All lines in the material with the string "agent" should be listed.

| Task data |
::::
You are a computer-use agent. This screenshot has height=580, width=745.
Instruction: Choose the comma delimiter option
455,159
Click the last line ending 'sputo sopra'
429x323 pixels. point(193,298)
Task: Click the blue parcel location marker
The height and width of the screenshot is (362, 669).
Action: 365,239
::::
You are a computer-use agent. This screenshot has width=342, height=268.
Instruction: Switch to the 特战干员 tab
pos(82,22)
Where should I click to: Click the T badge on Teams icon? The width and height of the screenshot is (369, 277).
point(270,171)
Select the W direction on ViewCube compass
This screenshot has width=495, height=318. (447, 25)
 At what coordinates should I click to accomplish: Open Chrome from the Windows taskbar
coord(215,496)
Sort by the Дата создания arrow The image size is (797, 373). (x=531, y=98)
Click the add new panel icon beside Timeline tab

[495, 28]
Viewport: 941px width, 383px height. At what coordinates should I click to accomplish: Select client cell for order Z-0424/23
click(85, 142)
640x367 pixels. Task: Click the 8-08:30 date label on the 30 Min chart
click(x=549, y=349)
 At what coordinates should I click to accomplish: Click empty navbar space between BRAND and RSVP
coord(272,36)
::::
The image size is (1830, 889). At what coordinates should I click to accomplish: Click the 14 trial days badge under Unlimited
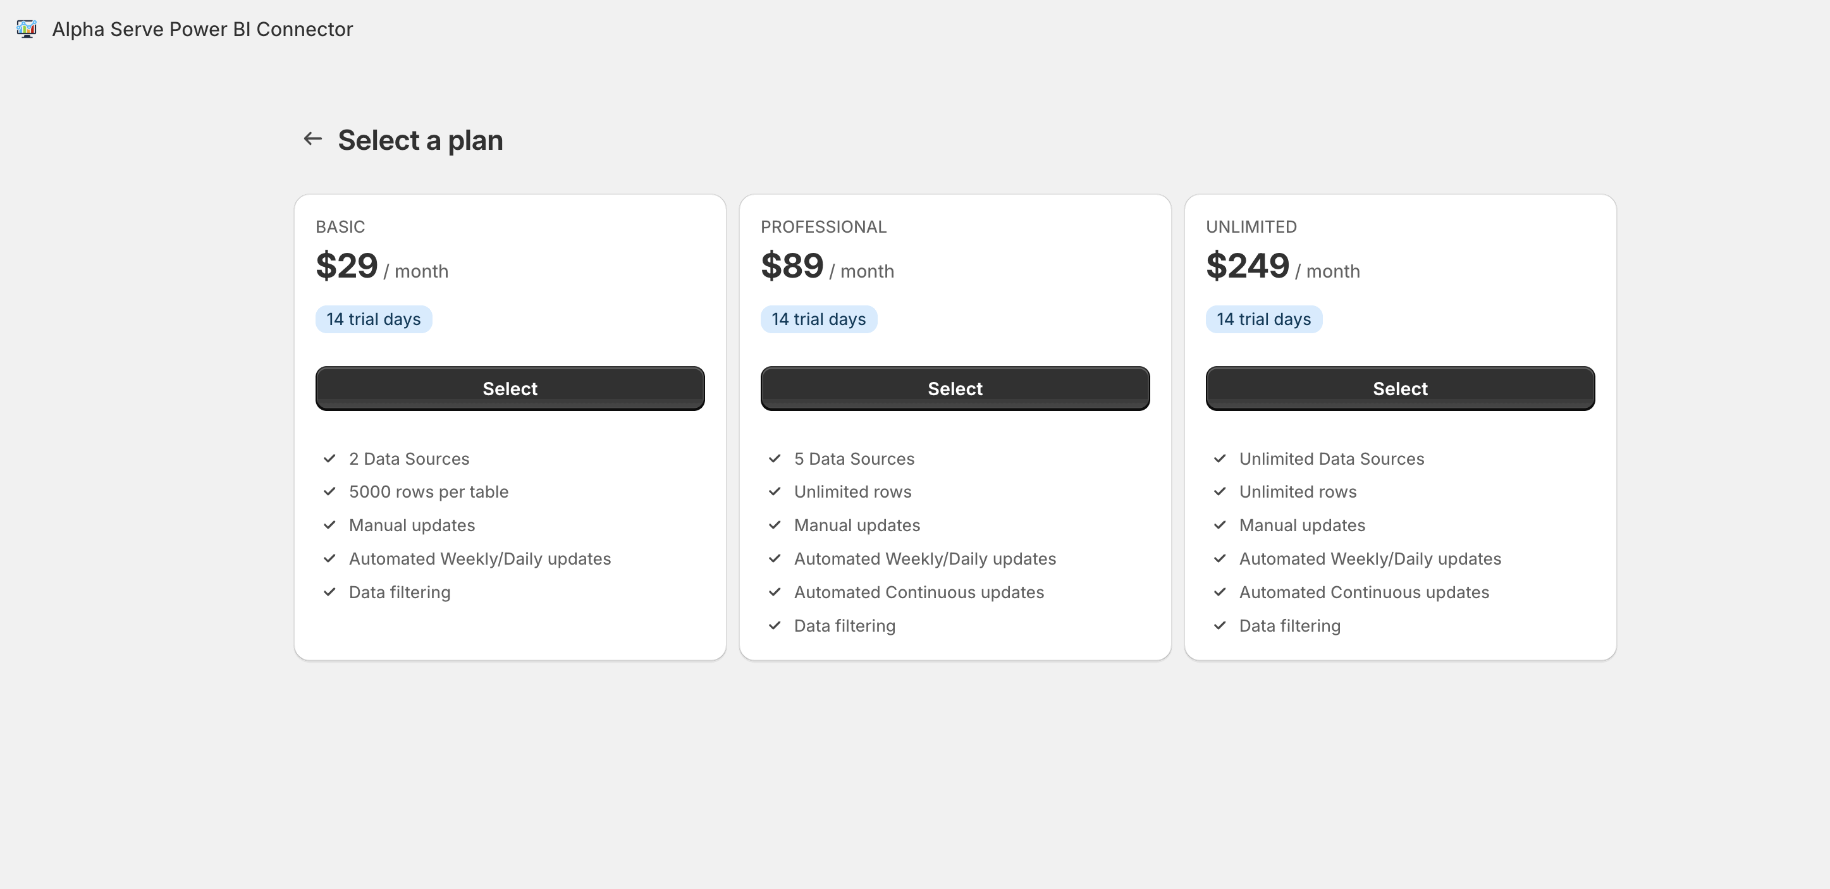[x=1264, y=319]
::::
| Completed task |
You are a computer-use agent. This screenshot has height=580, width=745.
You are a computer-use agent. This screenshot has width=342, height=268.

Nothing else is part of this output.